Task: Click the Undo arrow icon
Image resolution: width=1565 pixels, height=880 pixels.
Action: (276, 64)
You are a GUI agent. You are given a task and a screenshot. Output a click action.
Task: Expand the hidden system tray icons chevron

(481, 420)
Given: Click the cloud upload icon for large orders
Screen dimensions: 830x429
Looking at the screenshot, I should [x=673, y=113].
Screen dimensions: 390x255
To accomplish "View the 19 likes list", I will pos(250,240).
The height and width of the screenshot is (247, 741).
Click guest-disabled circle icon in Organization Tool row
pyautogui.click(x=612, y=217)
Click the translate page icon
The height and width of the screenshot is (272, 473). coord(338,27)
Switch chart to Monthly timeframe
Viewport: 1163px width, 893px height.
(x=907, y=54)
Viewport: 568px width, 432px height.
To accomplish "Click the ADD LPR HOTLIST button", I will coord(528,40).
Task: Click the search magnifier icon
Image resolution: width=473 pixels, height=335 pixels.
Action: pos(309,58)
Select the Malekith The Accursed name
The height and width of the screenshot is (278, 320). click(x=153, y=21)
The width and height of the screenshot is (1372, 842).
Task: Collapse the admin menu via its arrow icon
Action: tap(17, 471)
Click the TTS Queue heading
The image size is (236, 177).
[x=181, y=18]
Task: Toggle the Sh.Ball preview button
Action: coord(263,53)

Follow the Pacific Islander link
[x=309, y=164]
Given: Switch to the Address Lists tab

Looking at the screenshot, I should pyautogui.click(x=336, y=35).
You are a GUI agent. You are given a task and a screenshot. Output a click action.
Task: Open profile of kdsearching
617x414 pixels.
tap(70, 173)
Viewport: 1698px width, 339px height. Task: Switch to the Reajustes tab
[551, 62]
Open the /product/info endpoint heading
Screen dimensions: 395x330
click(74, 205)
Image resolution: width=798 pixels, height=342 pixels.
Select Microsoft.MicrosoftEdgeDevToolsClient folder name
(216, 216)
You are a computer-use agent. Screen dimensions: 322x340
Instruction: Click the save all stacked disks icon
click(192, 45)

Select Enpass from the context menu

* [简要说明] 把上面所有条目逐行原样抄写下来，不做任何改动。

* [答复]
Task: Click the Undo arrow icon
Image resolution: width=1565 pixels, height=880 pixels.
Action: (276, 64)
You are a GUI agent. You are given a task and a screenshot. Output a click action.
Task: Expand the hidden system tray icons chevron

(481, 420)
Given: Click the cloud upload icon for large orders
Screen dimensions: 830x429
Looking at the screenshot, I should [x=673, y=113].
Screen dimensions: 390x255
To accomplish "View the 19 likes list", I will pos(250,240).
The height and width of the screenshot is (247, 741).
Click guest-disabled circle icon in Organization Tool row
pyautogui.click(x=612, y=217)
Click the translate page icon
The height and width of the screenshot is (272, 473). coord(338,27)
Switch chart to Monthly timeframe
Viewport: 1163px width, 893px height.
(x=907, y=54)
Viewport: 568px width, 432px height.
To accomplish "Click the ADD LPR HOTLIST button", I will coord(528,40).
Task: Click the search magnifier icon
Image resolution: width=473 pixels, height=335 pixels.
Action: pos(309,58)
Select the Malekith The Accursed name
The height and width of the screenshot is (278, 320). click(x=153, y=21)
The width and height of the screenshot is (1372, 842).
Task: Collapse the admin menu via its arrow icon
Action: tap(17, 471)
Click the TTS Queue heading
The image size is (236, 177).
[x=181, y=18]
Task: Toggle the Sh.Ball preview button
Action: coord(263,53)

Follow the Pacific Islander link
[x=309, y=164]
Given: Switch to the Address Lists tab

Looking at the screenshot, I should pyautogui.click(x=336, y=35).
You are a GUI agent. You are given a task and a screenshot. Output a click action.
Task: Open profile of kdsearching
617x414 pixels.
tap(70, 173)
Viewport: 1698px width, 339px height. Task: Switch to the Reajustes tab
[551, 62]
Open the /product/info endpoint heading
Screen dimensions: 395x330
click(74, 205)
Image resolution: width=798 pixels, height=342 pixels.
Select Microsoft.MicrosoftEdgeDevToolsClient folder name
(216, 216)
You are a computer-use agent. Screen dimensions: 322x340
Instruction: Click the save all stacked disks icon
click(192, 45)

Select Enpass from the context menu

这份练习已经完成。